Enseignant, animateur d’ateliers d’écriture, comédien et chanteur amateur, Luc Baba (qui avait renoué avec ses lointaines origines tziganes dans son deuxième roman) est très proche des jeunes adultes, dont il réussit à transposer le monde par la magie de son écriture. Remarqué dès son premier roman, «La cage aux cris» (Prix Pages d’or 2001 en Belgique), Luc Baba a depuis lors confirmé son talent d’écrivain avec «de la terre et du vent». Ce troisième opus devrait lui ouvrir un public plus large encore.

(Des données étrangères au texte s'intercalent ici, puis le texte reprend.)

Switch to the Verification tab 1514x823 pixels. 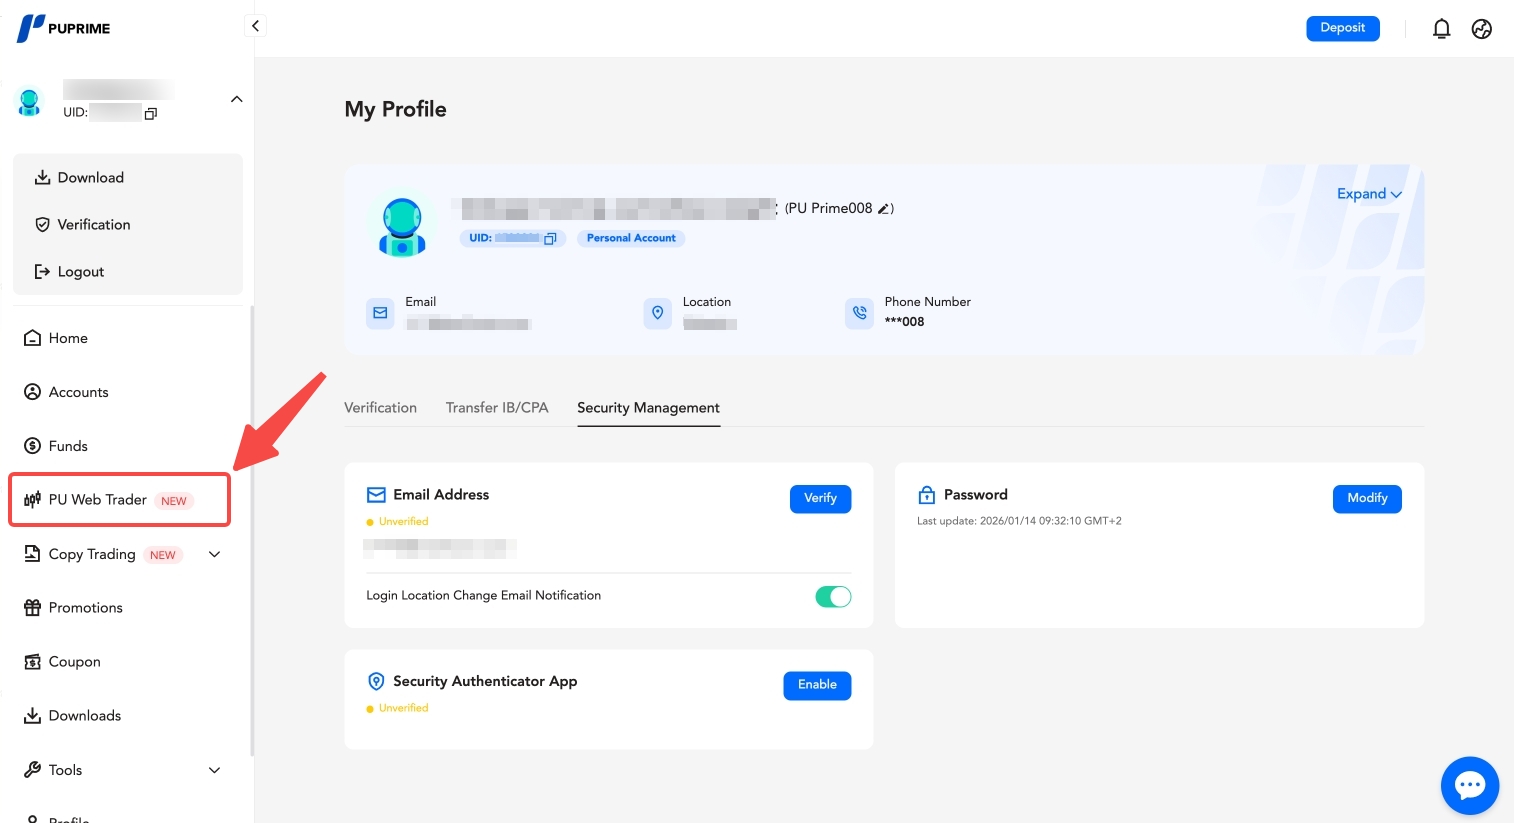point(380,408)
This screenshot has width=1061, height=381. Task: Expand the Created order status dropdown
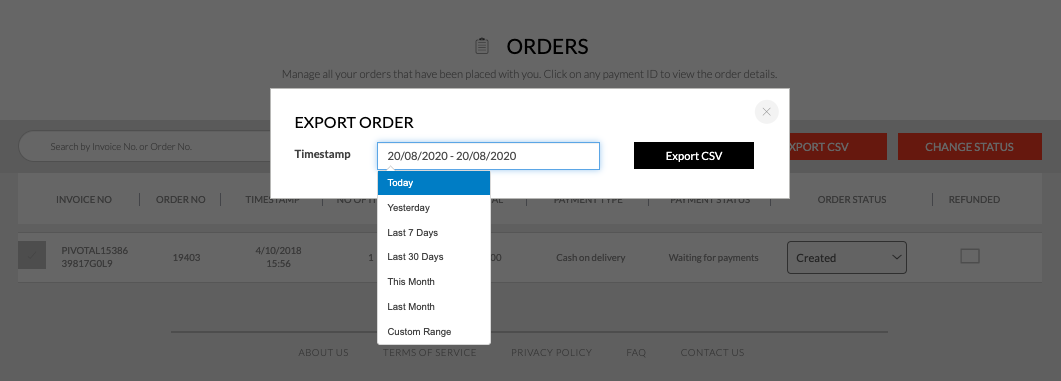coord(846,258)
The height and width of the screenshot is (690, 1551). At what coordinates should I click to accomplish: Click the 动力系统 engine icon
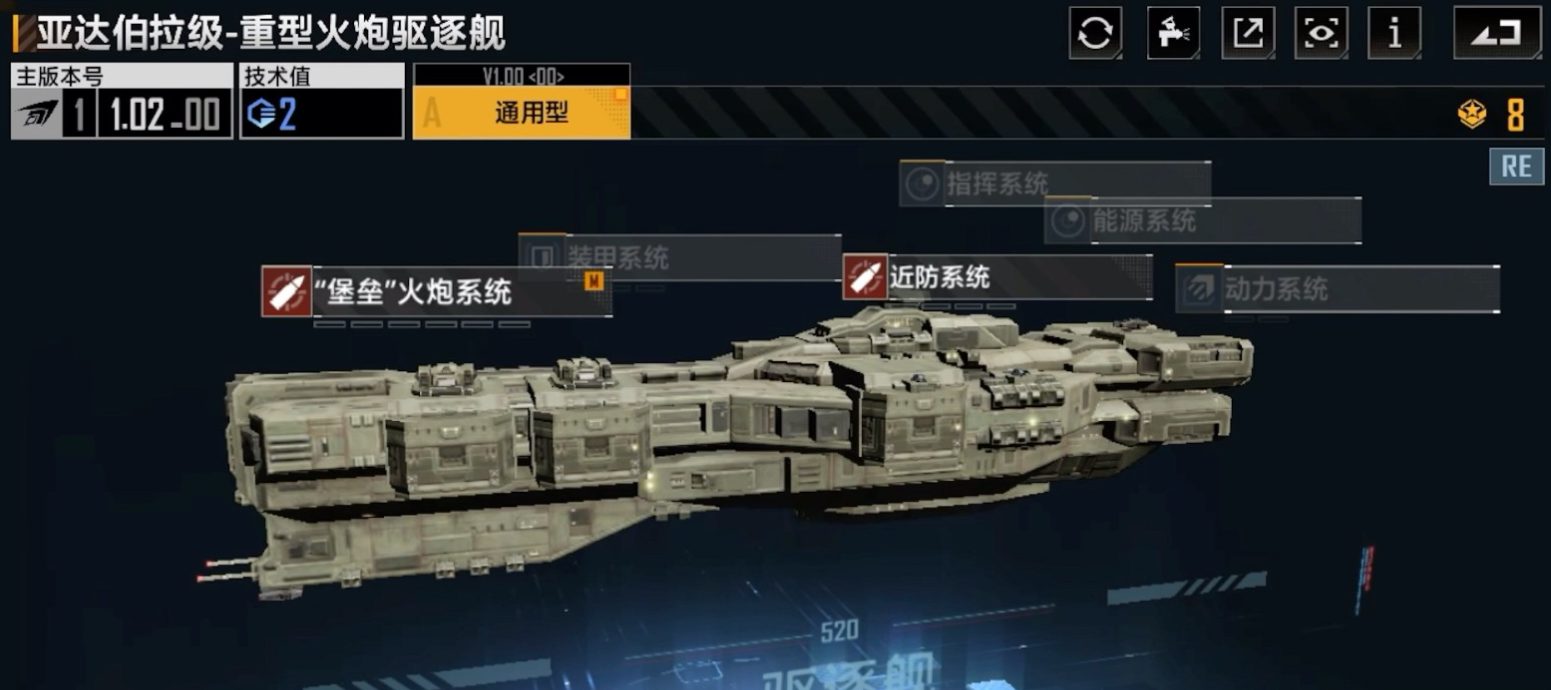click(1198, 289)
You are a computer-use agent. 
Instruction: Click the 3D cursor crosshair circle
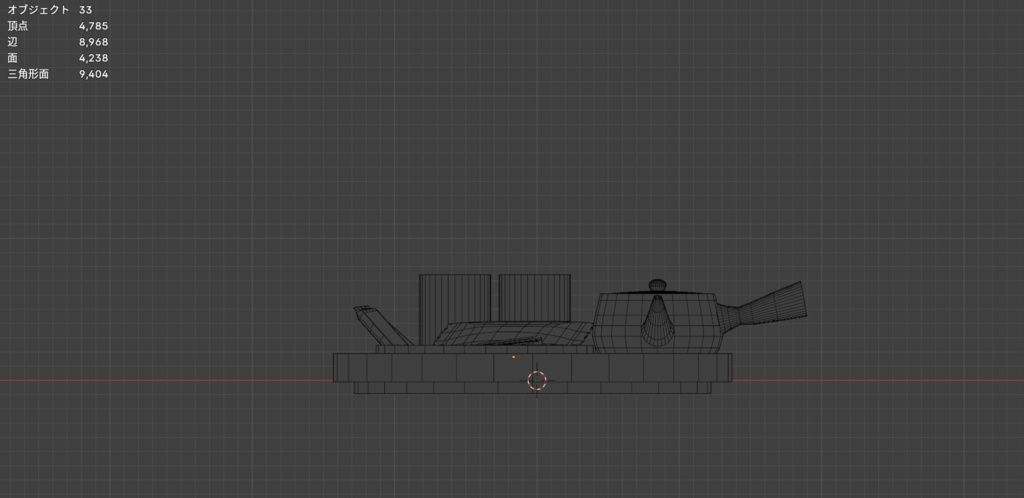click(537, 381)
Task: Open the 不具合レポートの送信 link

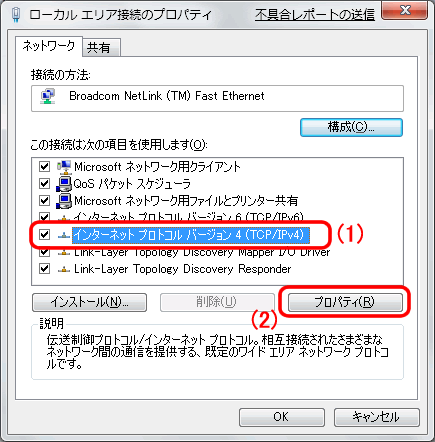Action: tap(315, 15)
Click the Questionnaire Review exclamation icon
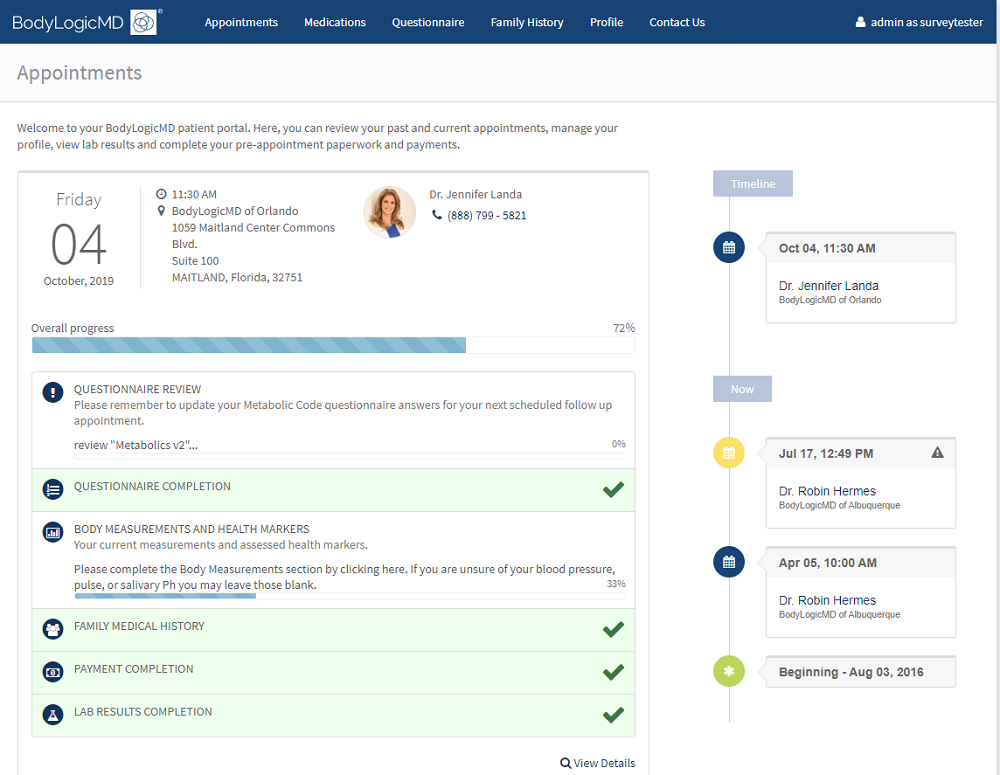This screenshot has width=1000, height=775. (x=53, y=392)
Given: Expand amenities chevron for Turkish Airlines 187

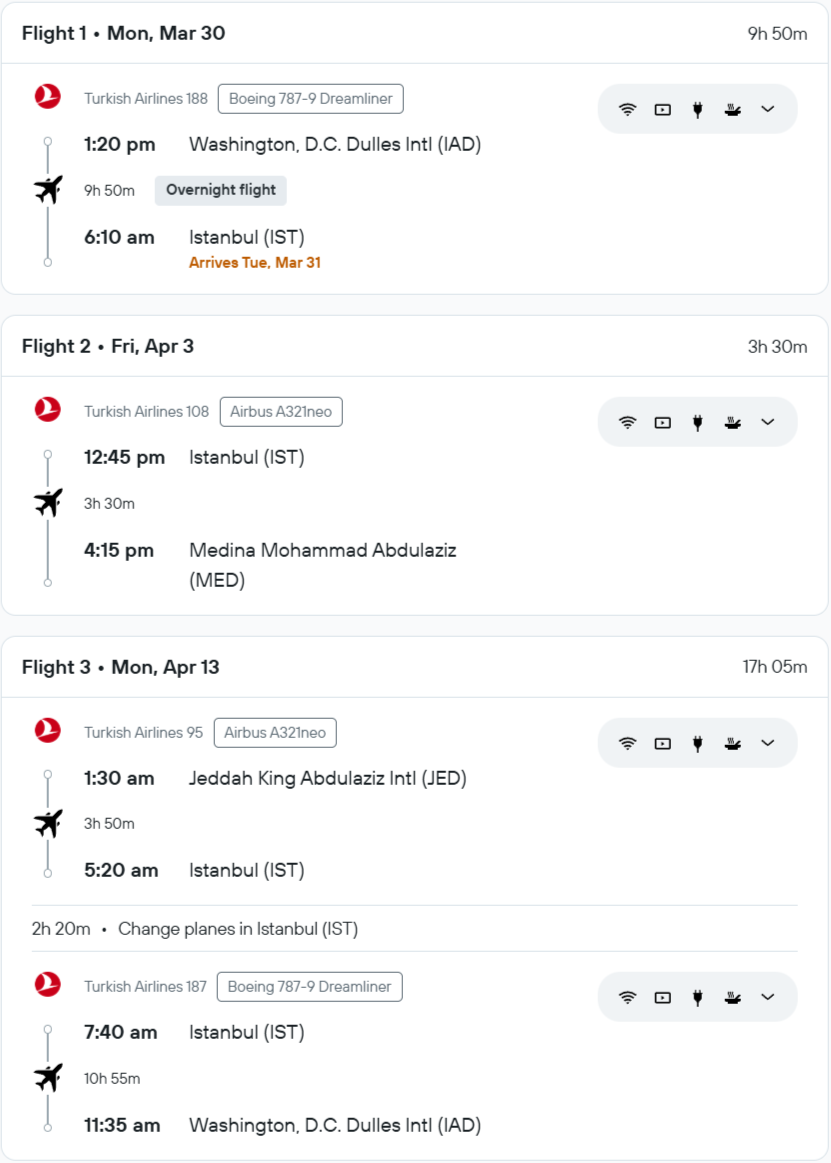Looking at the screenshot, I should pos(768,997).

«J’écrirai prudemment. J’écris pour la première fois.» Qui dit cela? Un ange… eh oui, un ange décide pour la première fois de raconter l’histoire de Loula et de Noé. Pour Noé, quand il sera grand, et pour tous les autres enfants de la terre. Car, j’oubliais,… les anges viennent de la lune. L’ange se reposait au bord de la mer (eh oui, les anges aussi ont le droit de se reposer entre deux missions) quand il a aperçu Loula pour la première fois. Loula, quinze ans à peine, et tout juste enceinte… Loula, qui lui demande de veiller sur Noé, son fils à naître… et sans doute aussi un peu sur elle, encore si proche de l’enfance et un peu perdue dans ce monde d’adultes.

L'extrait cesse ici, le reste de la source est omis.